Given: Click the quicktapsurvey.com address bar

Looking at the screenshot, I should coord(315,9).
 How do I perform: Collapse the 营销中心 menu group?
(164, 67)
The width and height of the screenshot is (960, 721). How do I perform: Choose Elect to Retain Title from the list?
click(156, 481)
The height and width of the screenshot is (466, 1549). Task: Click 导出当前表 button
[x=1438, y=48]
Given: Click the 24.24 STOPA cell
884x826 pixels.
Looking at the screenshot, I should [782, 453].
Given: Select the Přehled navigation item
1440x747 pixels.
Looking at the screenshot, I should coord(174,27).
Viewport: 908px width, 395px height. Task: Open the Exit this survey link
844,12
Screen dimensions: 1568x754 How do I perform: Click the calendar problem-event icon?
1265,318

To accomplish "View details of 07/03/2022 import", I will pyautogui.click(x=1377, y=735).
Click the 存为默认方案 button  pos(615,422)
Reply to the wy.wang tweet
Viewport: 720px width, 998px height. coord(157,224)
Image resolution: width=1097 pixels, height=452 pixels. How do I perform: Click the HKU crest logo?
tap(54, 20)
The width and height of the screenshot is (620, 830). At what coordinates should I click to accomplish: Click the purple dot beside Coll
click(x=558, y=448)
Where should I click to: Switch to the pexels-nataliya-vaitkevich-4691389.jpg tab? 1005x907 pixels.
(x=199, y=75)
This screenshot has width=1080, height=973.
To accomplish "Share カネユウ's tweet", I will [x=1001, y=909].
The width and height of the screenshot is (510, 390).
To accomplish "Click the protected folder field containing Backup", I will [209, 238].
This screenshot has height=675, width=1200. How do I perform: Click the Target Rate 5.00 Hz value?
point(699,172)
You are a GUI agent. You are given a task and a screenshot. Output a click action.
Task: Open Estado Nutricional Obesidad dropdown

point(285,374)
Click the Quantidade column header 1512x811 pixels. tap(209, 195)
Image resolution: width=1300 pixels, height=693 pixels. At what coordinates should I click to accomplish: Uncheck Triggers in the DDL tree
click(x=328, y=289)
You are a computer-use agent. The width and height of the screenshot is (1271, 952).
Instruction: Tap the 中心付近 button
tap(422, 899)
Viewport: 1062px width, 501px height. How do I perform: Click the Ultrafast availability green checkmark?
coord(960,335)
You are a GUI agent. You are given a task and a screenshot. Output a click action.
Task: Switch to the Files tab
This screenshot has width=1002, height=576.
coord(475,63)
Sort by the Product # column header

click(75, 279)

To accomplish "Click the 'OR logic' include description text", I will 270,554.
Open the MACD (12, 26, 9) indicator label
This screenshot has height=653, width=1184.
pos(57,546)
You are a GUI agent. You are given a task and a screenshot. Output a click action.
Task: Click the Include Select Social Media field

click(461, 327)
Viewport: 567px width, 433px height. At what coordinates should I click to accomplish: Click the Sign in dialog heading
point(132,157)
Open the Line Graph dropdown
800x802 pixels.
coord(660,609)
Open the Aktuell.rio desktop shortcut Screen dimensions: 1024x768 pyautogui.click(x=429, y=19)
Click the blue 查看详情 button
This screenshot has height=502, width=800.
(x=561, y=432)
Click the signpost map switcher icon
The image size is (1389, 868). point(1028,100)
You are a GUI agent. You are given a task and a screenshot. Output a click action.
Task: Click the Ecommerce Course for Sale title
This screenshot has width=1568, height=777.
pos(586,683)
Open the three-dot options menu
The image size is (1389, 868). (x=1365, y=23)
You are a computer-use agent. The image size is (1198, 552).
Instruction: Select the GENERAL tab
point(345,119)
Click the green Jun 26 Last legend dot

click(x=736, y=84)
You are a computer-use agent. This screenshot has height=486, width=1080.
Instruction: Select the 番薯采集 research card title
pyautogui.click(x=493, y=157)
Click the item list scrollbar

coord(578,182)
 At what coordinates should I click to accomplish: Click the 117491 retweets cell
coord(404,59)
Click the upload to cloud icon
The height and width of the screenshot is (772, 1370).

....

## [Instructions for the task]
Where does "computer" appear in the records above? Copy every line that has it.

## [Response]
You are a computer-use agent. The width and height of the screenshot is (1271, 952).
You are a computer-use agent. The image size is (1198, 552).
You are a computer-use agent. This screenshot has height=486, width=1080.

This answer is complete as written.